Riforma Gelmini: è in corso un processo contro il movimento studentesco

L'udienza del pro­cesso con­tro dodici stu­denti della Sapienza accu­sati di «atten­tato con­tro gli organi costi­tu­zio­nali», reato che pre­vede una pena fino a cin­que anni di car­cere, pre­vi­sta ieri al tri­bu­nale di Roma è stata rin­viata per uno scio­pero dell’avvocatura. Ciò non ha impe­dito agli stu­denti di con­durre in molti ate­nei ita­liani azioni di pro­te­sta con­tro un impianto accu­sa­to­rio secondo il quale il 24 novem­bre 2010, nel pieno della discus­sione sull’allora decreto legge Gel­mini di riforma dell’università, un cor­teo sel­vag­gio com­po­sto da migliaia di stu­denti che erano stati respinti all’altezza di Mon­te­ci­to­rio (sede della discus­sione par­la­men­tare) avrebbe attac­cato e messo a rischio il Senato cer­cando di entrare dall’ingresso di Corso Rina­sci­mento a Roma.
Nella copiosa pro­du­zione video con­sul­ta­bile su You­tube, oltre che dalle foto che ancora ieri gira­vano in rete, si vedono cen­ti­naia di per­sone con i «book bloc», il sim­bolo in ple­xi­gas e gomma piuma della lotta per la cul­tura e il diritto allo stu­dio, che eser­ci­tano una pres­sione. Dopo alcuni minuti di con­ci­ta­zione, e a seguito della chiu­sura del por­tone, il cor­teo è arre­trato men­tre gli agenti di poli­zia in tenuta anti­som­mossa si sono schie­rati davanti al Senato. Nes­suna col­lut­ta­zione è avve­nuta nel frat­tempo. Paci­fi­ca­mente, senza col­lut­ta­zioni o ten­sioni di ogni tipo, il cor­teo ha ripreso a mani­fe­stare.

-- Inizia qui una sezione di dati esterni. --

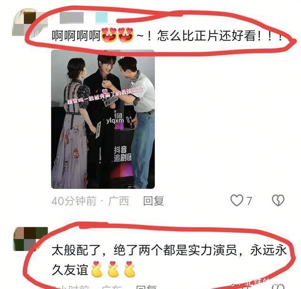The height and width of the screenshot is (289, 301).
Task: Tap the first finger-heart emoji
Action: (96, 269)
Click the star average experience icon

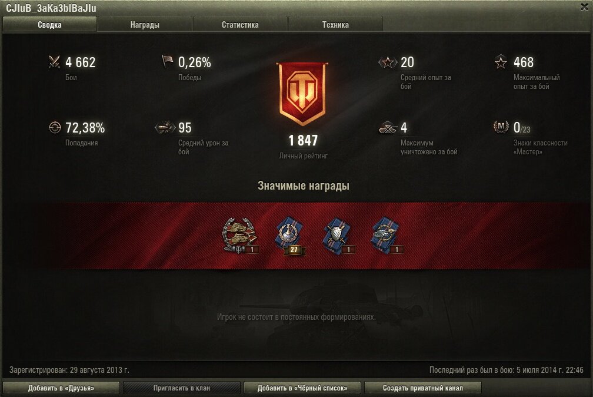pyautogui.click(x=388, y=62)
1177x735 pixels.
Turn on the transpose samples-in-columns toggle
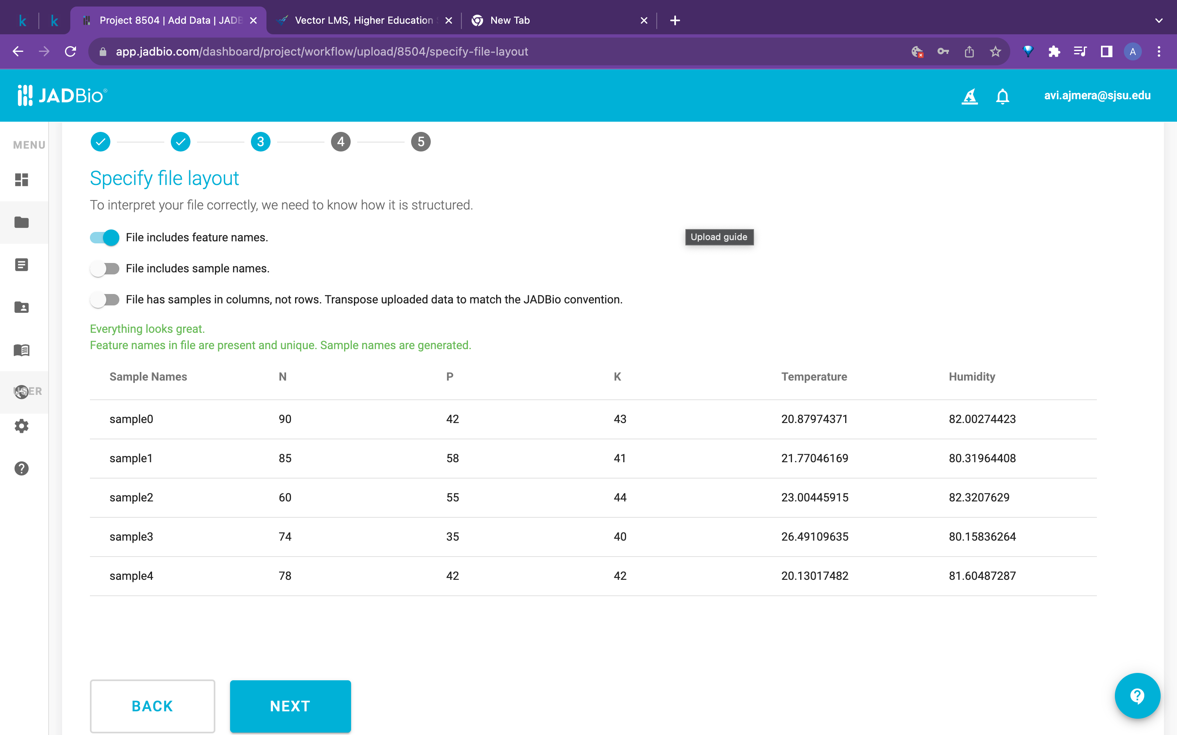click(104, 299)
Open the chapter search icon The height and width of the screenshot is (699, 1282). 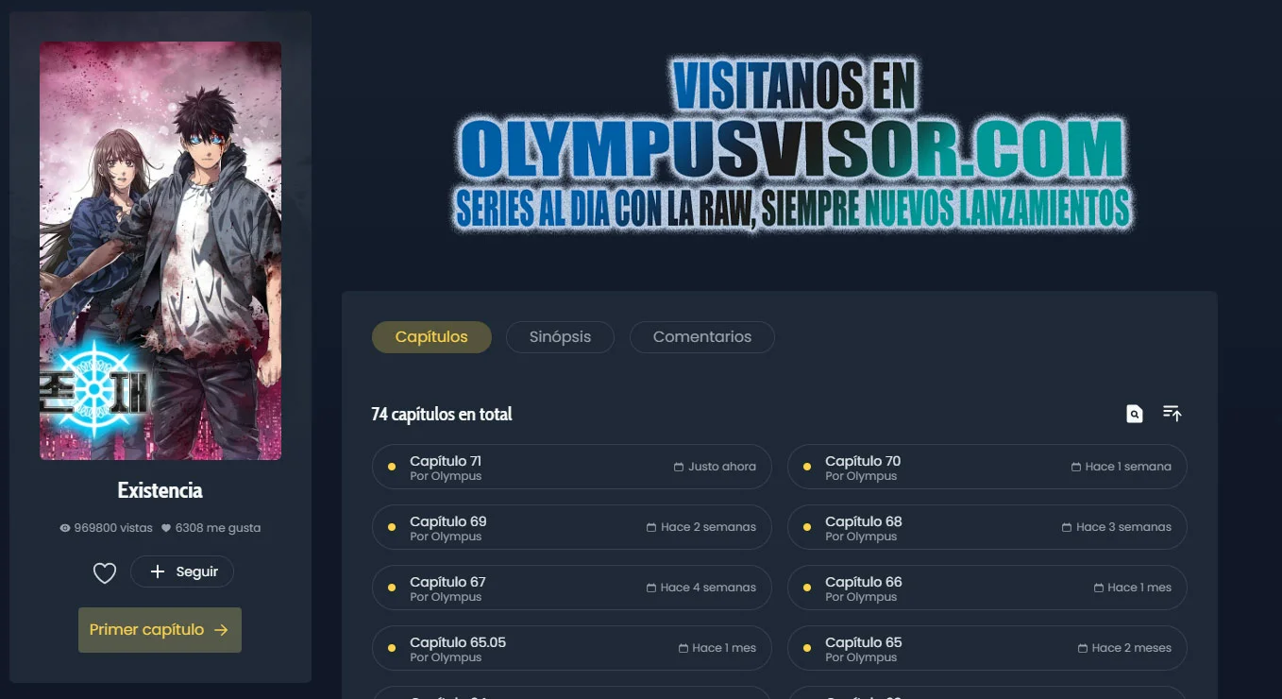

Il 14 dicem­bre, giorno della com­pra­ven­dita dei par­la­men­tari che per­mise al governo di soprav­vi­vere inu­til­mente per pochi altri mesi, ci sarebbe stata la mani­fe­sta­zione tumul­tuosa a piazza del Popolo.




Qua­ranta mesi dopo, men­tre l’università ita­liana ago­nizza per il taglio da 1,4 miliardi di euro impo­sto dall’austerità di Tre­monti ed è stata deser­ti­fi­cata dall’applicazione della riforma Gel­mini, quell’episodio al Senato torna d’attualità, ma in maniera del tutto decon­te­stua­liz­zata. Al pro­ce­di­mento che riguar­dava alcuni dei par­te­ci­panti alla mani­fe­sta­zione del 24 novem­bre (con capi d’imputazione come resi­stenza aggra­vata, mani­fe­sta­zione senza pre­av­viso, lesioni a pub­blici uffi­ciali, dan­neg­gia­mento ad una mac­china della poli­zia e la sin­go­lare «vio­la­zione di domi­ci­lio»), se ne è aggiunto l’altro sull’«attentato con­tro un organo costituzionale».
In un comu­ni­cato con­giunto dif­fuso ieri, gli stu­denti della «Sapienza in mobi­li­ta­zione» giu­di­cano que­sta accusa come un «ten­ta­tivo di cri­mi­na­liz­zare, iso­lare e punire gli stu­denti “mag­gior­mente respon­sa­bili” com­mi­nando pene spro­po­si­tate». Per loro la «riqua­li­fi­ca­zione» dell’accusa dimo­stra che «il dis­senso non viene tol­le­rato e chi cerca di opporsi a prov­ve­di­menti distrut­tivi e dan­nosi viene per­se­guito e con­dan­nato». Gli stu­denti citano il caso delle lotte No Tav e i recenti arre­sti ai domi­ci­liari degli espo­nenti dei movi­menti per il diritto all’abitare. «Chiun­que lotti per il red­dito e per i diritti è sog­getto ad una feroce e indi­scri­mi­nata repres­sione», aggiun­gono gli stu­denti, e subi­sce accuse per «reati di deva­sta­zione e sac­cheg­gio, san­zioni ammi­ni­stra­tive, l’accusa di terrorismo».
Gli stu­denti lan­ce­ranno un appello e avvie­ranno una cam­pa­gna per rac­co­gliere firme a soste­gno degli accu­sati da parte di chi, tra docenti e ricer­ca­tori, ha con­di­viso gli obiet­tivi della mobi­li­ta­zione con­tro la riforma Gel­mini occu­pando i tetti delle facoltà, monu­menti come il Colos­seo, la Mole Anto­nel­liana o la Torre di Pisa. Ieri sono stati espo­sti stri­scioni di pro­te­sta all’Università Sta­tale di Milano, a Pisa, a Padova, al Poli­tec­nico di Torino, a Parma, Palermo, Roma e Napoli per riba­dire che il 24 novem­bre «c’eravamo tutti» davanti all’ingresso del Senato.